10 of the coolest, quirkiest and unique public loos in which to spend a penny; AT YOUR CONVENIENCE From those visited by Hollywood actors and rock 'n' roll legends to ones featuring the work of bird-watching graffiti artists and goldfish in the cisterns, Nathan Bevan lifts the lid on our dream latrines.
They're the universal leveller - a thing that unites every last one of us on this big blue ball spinning in space, whether we're rich or poor, or from Bengal or Bala.
Yet because of their ubiquitousness and the amount we take their usage for granted, we probably don't give them the credit they are due.
So, for your convenience, here's our run-down of 11 of the best loos from around the country - those which prove being the littlest room doesn't mean you can't have big ambitions.
Pennies at the ready...
PUBLIC TOILETS, OXFORD STREET, MOUNTAIN ASH DID you know that this Valleys' tinkle emporium is magician Paul Daniels' favourite place to take a leak? Seriously! The pint-sized conjurer said so in a 2012 interview.
Turns out Daniels' first-ever paid gig back in the mists of time was at a workingmen's club in Mountain Ash, and the memory of the town's urinals have stayed with him ever since.

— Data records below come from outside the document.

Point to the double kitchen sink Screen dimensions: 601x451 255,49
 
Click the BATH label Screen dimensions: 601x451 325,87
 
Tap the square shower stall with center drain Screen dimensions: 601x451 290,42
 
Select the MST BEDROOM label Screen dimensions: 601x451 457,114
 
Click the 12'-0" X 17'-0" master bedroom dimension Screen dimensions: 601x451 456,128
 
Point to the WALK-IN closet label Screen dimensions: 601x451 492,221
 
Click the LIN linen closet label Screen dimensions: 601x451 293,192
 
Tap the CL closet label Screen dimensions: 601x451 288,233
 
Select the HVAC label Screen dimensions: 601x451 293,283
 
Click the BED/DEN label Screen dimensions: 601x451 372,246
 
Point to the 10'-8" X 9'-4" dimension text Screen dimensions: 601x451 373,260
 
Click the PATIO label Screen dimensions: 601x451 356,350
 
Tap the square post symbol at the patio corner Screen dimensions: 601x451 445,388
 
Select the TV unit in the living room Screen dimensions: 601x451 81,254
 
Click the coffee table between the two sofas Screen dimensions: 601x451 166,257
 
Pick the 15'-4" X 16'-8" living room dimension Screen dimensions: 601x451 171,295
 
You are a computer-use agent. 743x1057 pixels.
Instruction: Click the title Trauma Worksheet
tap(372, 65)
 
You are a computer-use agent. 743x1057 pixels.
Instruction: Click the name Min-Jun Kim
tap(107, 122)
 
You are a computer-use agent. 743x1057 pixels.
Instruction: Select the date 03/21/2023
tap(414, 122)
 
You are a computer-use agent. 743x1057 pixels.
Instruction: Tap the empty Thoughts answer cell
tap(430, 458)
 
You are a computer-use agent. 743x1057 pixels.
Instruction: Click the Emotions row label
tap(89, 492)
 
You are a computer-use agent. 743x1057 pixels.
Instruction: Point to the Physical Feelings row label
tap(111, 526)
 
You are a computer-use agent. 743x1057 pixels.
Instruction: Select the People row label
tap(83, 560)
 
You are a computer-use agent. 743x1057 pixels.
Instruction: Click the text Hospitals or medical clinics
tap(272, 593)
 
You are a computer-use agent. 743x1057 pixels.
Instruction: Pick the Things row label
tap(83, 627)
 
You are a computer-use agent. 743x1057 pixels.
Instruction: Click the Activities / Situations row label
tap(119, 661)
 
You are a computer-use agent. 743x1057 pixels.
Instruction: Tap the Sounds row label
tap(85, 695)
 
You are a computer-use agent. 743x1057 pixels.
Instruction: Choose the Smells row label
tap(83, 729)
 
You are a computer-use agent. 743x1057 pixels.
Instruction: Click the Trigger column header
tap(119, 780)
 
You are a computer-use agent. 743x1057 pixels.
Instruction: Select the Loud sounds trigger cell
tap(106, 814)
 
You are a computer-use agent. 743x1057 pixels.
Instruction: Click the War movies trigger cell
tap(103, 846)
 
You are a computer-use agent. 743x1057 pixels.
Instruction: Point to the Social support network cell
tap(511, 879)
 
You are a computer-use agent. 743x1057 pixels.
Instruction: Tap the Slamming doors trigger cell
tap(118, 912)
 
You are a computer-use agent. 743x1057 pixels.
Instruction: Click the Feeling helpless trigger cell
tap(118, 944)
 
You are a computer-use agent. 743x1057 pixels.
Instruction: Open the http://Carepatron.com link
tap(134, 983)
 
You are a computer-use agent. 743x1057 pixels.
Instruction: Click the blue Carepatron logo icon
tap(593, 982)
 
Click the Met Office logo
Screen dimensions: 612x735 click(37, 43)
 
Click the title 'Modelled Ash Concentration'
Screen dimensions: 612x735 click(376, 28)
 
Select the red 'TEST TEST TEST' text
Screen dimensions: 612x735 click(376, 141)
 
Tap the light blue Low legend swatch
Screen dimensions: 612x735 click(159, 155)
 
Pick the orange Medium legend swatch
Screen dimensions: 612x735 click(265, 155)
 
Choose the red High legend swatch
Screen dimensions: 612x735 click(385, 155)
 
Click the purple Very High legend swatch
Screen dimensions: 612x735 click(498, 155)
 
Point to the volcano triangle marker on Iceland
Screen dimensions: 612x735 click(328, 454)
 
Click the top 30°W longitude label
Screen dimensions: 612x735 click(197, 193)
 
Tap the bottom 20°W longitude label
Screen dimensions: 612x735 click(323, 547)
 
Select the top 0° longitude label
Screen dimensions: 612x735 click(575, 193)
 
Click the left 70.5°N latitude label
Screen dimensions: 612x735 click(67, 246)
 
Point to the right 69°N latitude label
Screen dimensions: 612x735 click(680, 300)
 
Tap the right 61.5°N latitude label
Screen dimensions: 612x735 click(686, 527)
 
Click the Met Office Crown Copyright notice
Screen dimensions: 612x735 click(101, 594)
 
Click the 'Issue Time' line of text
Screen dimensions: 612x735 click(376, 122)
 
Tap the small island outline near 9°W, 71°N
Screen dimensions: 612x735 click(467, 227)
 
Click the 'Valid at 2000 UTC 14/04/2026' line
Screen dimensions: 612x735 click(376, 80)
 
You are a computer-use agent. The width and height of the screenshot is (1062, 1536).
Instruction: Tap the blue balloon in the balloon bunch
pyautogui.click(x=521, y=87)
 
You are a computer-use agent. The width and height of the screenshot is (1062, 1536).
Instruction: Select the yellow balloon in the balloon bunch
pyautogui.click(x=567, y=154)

"The one thing I still remember about that place all these years later is that they had the cleanest public toilets I've ever seen anywhere in my life," he confessed.
THE HAYES, CARDIFF BACK when the first public toilets opened here, relieving yourself when out and about was less about "spending a penny" and more about "spending 1d".
After all, 1898 was way back in the dark Victorian days of pre-decimalisation - it was also prostate-punishingly short of places you could go should you accidentally get caught short.
So you can imagine the fuss when these WCs - Wales' first-ever public conveniences - eventually opened, with their marble urinal surrounds, brass pipes and glass-fronted cisterns, inside which goldfish could be spotted swimming around.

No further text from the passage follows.